控えめな胸を張り、見下ろす形のまま固まった少女は、今更ながら戸惑いを見せた。



「ほえ?」



「………やぁ。」


お互い、実に間の抜けた出会いだったが、ゆっくり自己紹介をする状況ではない。


まもなく、時は動き出す。



「ぐおぉぉぉぉぉ!!!」


「ぐぇ!」



ぶちぶちっと縄を引きちぎり、みしみしと宗士郎をふみつけ、熊が立ち上がった。



口の縄を切ったのは、目の前にいる、やたら目の細いオトボケ少女だが、とても彼女に感謝している様には見えない。

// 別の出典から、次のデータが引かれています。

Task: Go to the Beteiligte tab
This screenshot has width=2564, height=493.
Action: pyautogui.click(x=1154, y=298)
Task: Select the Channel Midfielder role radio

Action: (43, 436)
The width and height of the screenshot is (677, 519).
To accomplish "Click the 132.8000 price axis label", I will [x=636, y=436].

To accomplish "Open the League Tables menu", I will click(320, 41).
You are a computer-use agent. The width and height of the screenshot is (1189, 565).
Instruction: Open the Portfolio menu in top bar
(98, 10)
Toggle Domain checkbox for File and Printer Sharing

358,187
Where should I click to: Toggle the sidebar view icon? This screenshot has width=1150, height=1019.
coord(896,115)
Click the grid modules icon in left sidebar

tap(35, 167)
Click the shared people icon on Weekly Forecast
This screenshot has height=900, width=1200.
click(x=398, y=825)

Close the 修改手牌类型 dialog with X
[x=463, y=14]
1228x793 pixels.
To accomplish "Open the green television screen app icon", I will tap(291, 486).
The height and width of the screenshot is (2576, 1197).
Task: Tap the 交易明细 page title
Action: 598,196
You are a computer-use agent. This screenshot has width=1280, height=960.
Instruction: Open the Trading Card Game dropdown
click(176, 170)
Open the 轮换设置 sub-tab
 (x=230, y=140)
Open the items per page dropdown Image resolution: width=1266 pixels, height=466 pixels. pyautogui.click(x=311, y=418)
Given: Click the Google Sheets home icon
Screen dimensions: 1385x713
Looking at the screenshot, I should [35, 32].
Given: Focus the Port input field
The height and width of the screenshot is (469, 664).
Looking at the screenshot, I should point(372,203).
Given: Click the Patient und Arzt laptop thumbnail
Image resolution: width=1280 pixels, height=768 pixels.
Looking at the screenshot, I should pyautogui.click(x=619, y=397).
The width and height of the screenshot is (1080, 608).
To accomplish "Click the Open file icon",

顔面を叩き割られたのだ、スイカでもなければ怒るのは当然だろう。



少女は一気に青ざめた。華奢な身体を震わせ、辛うじて槍をかまえて立っている。


どうやら、あの槍も彼女も、もののけ専門らしい。



「アオイちゃん逃げろぉ!!」



慌てた村人が叫びながら助けにくる。


「おじさん、助けて!!」



「バカ野郎目を逸らすな!!」



宗士郎も叫ぶがもう遅い。


少女が振り返ると同時に熊は襲ってきた。



「ぐおぉぉぉあ」

前足の鋭い爪が迫っる。


「きゃー!!!」


少女は背を向けて前のめりに跳んだ。


爪はギリギリをかすめ、なんとか躱したが、すぐさま追い討ちが来る。


少女は、膝を就いて突っ伏したまま腰が抜けている。

村人に手を伸ばすも間にいそうにない。


「いやぁぁぁぁぁ!!」


「ぐるるるぁ!!」


怯える少女にきばをむき、襲い掛かる。


村のおじさんは一か八か持っていた武器を投げ付ける。しかし、フライパンはあっさり弾かれてしまった。


その時、重圧から解放された宗士郎が風のように熊の前に躍り出た。